学位論文要旨



No 123826
著者(漢字)
著者(英字)
著者(カナ) イシイシュラーデ,カトリンベアーテ
標題(和) マウスエピグリカニン/Muc21 : 胸腺上皮細胞が発現する新奇膜貫
標題(洋) Mouse epiglycanin/Muc21 : a novel transmembrane mucin expressed by thymic epithelial cells
報告番号 123826
報告番号 甲23826
学位授与日 2008.03.24
学位種別 課程博士
学位種類 博士(薬学)
学位記番号 博薬第1253号
研究科 薬学系研究科
専攻 機能薬学専攻
論文審査委員 主査: 東京大学 教授 入村,達郎
 東京大学 教授 三浦,正幸
 東京大学 教授 村田,茂穂
 東京大学 教授 井上,純一郎
 東京大学 准教授 富田,泰輔
内容要旨 要旨を表示する

背景と目的

ムチンは糖含有率の高い糖タンパク質であり、糖鎖のほとんどは0一結合型である。
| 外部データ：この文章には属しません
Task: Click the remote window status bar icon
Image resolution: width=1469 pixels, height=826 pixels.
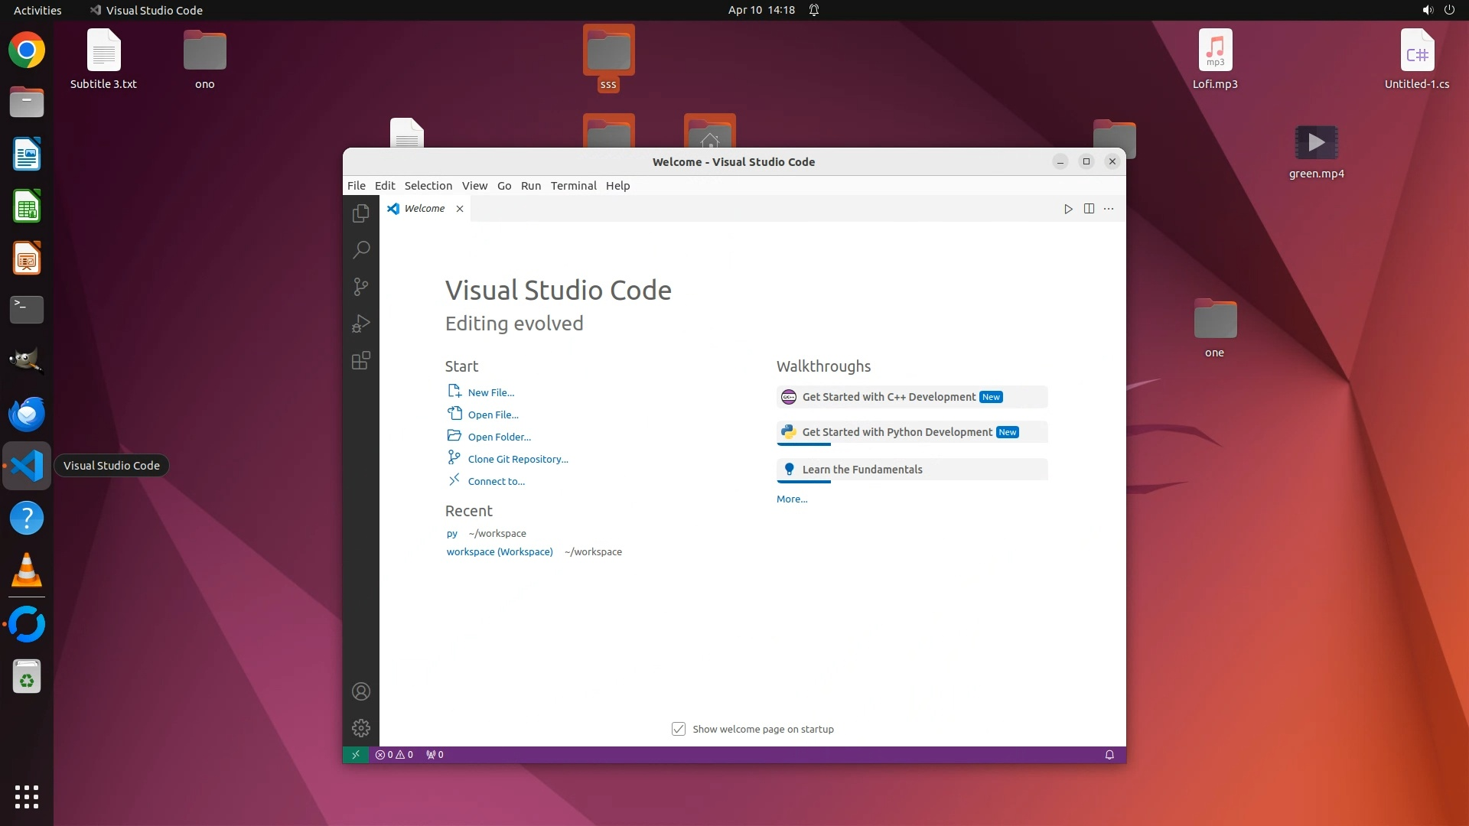Action: click(x=356, y=755)
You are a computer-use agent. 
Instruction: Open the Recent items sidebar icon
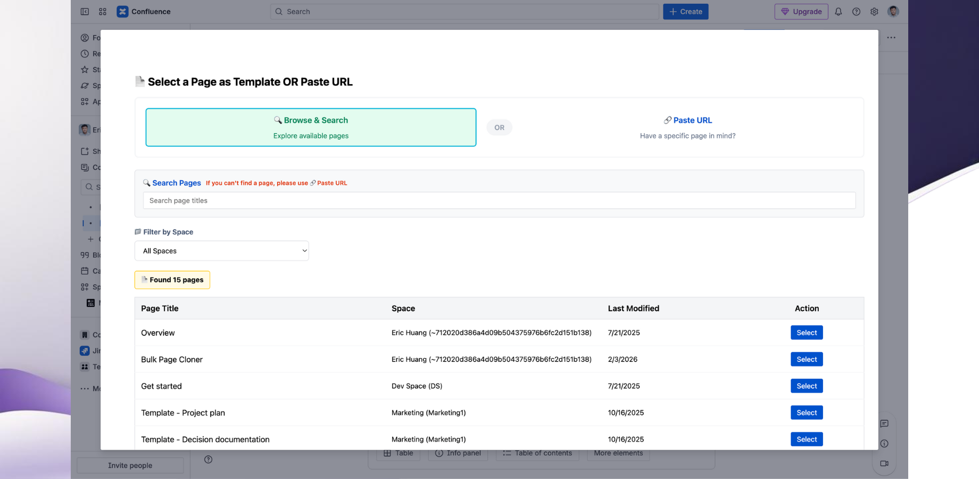(x=85, y=53)
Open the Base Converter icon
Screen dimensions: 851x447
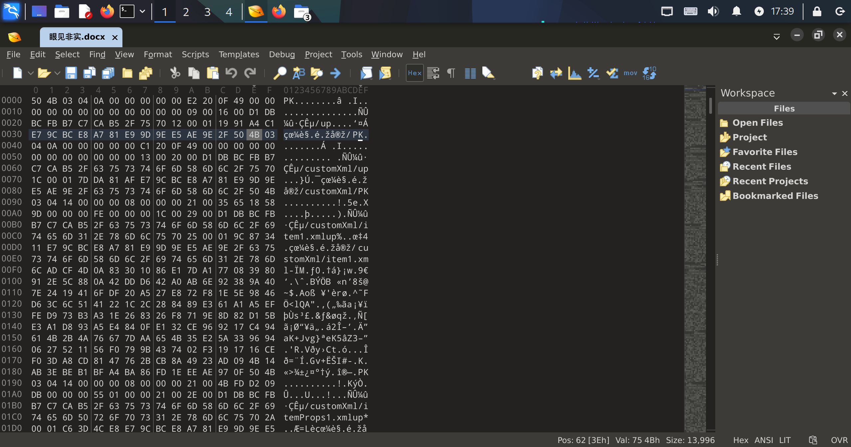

ムチンは主に上皮細胞の管腔側に発現され、その機能は粘膜上皮を寄生体や物理的刺激からの保護であるとされる。ムチンには分泌型と膜貫通型の2種類が存在する。これまでにムチンのポリペプチド部分として20種類の遺伝子が知られており、発見された順にMUC1-20(マウスではMucl-20)と呼ばれる。最近当研究室では、マウス乳癌細胞表面分子として知られていた「エピグリカニン」のポリペプチド部分の遺伝子を見出し、21番目のムチンであることを明らかにした。エピグリカニンを発現しているTA3-Ha細胞は同系のA/Jのマウスだけではなく、異系のマウスやラット、ハムスターの体内でも増殖するが、エピグリカニンを発現していないバリアントであるTA3-St細胞はA/Jのマウス体内でのみ増殖した。その原因としてエピグリカニンが巨大で負に荷電しているため、細胞表面のMHC分子を隠してT-リンパ球による認識を妨げるためであるとの説や、エピグリカニン自身がT-リンパ球に直接作用して免疫抑制効果を持つとの説があったが、遺伝子が同定できなかったために検証できなかった。エピグリカニンの免疫系における機能を解明する一環として、先ず正常組織と細胞におけるこの分子の分布を詳細に明らかにする必要があると考えた。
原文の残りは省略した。